About the job
About the Role
At Generalist, we are at the forefront of training expansive robot foundation models, leveraging cutting-edge GPU hardware, primarily from Nvidia, to execute distributed training tasks and experimental research. Our operations demand exceptional storage solutions and optimized data loading processes, necessitating the full utilization of cloud infrastructure alongside custom-built solutions.
In this role, you will take charge of our inference infrastructure.
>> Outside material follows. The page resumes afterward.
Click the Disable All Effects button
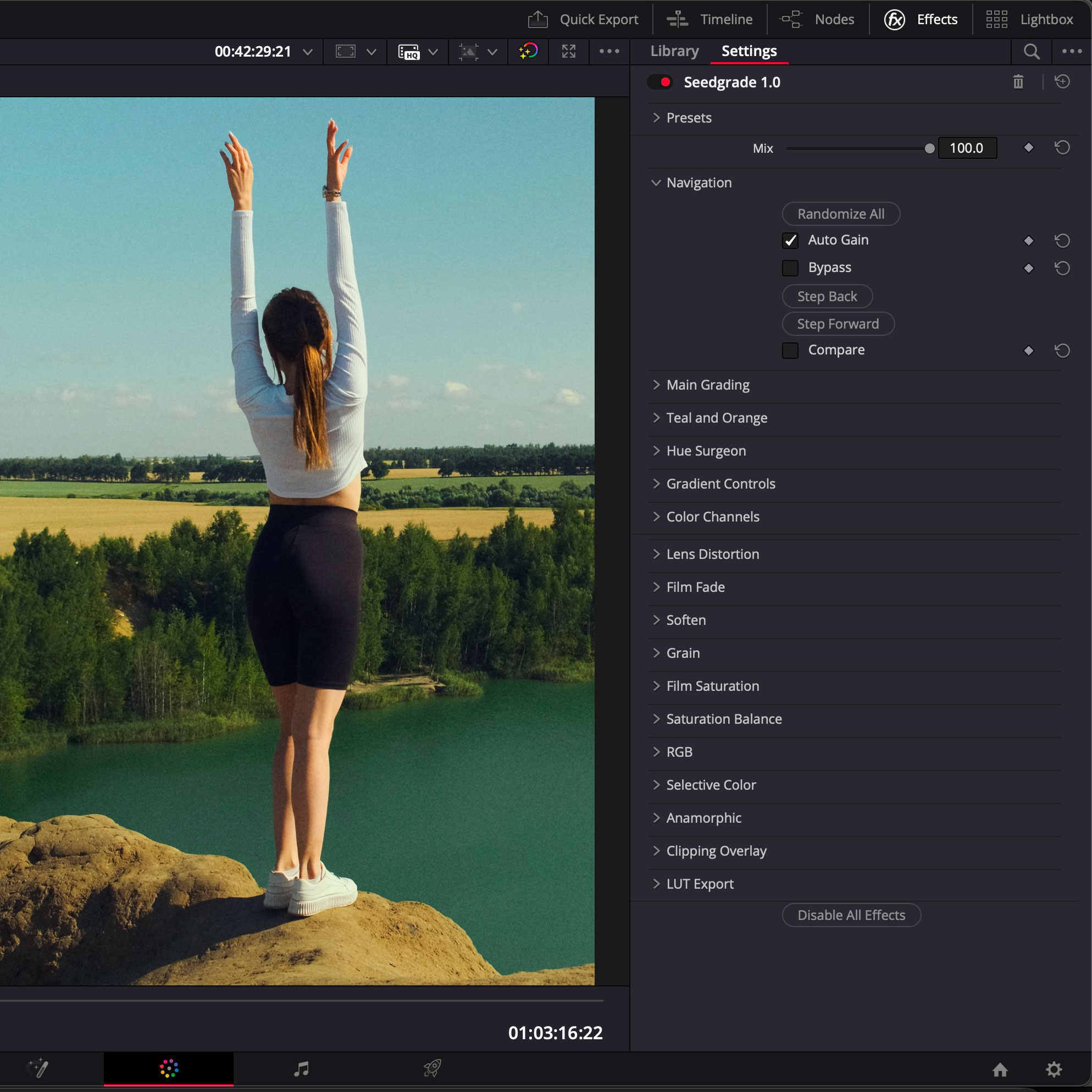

Our robotic systems rely on a dedicated fleet of on-premises GPUs designed for demanding real-time computations and latency-sensitive applications within resource-constrained environments.
Your Responsibilities:
Manage and optimize our GPU compute fleets.
Facilitate user-friendly access to GPUs for researchers, ensuring optimal utilization.
Enhance ML data loading, transport, and storage systems in extensively utilized distributed environments.
Oversee the orchestration of our robot inference fleets.
You May Excel in This Position If You:
Have experience managing large GPU fleets for large-scale, distributed training or inference.
Possess significant expertise in using Slurm or Kubernetes for ML workload orchestration.
Have developed high-scale ML data loaders and preparation systems.
Understand the intricacies of ML hardware, storage, and networking systems.
Are familiar with the Nvidia GPU ecosystem.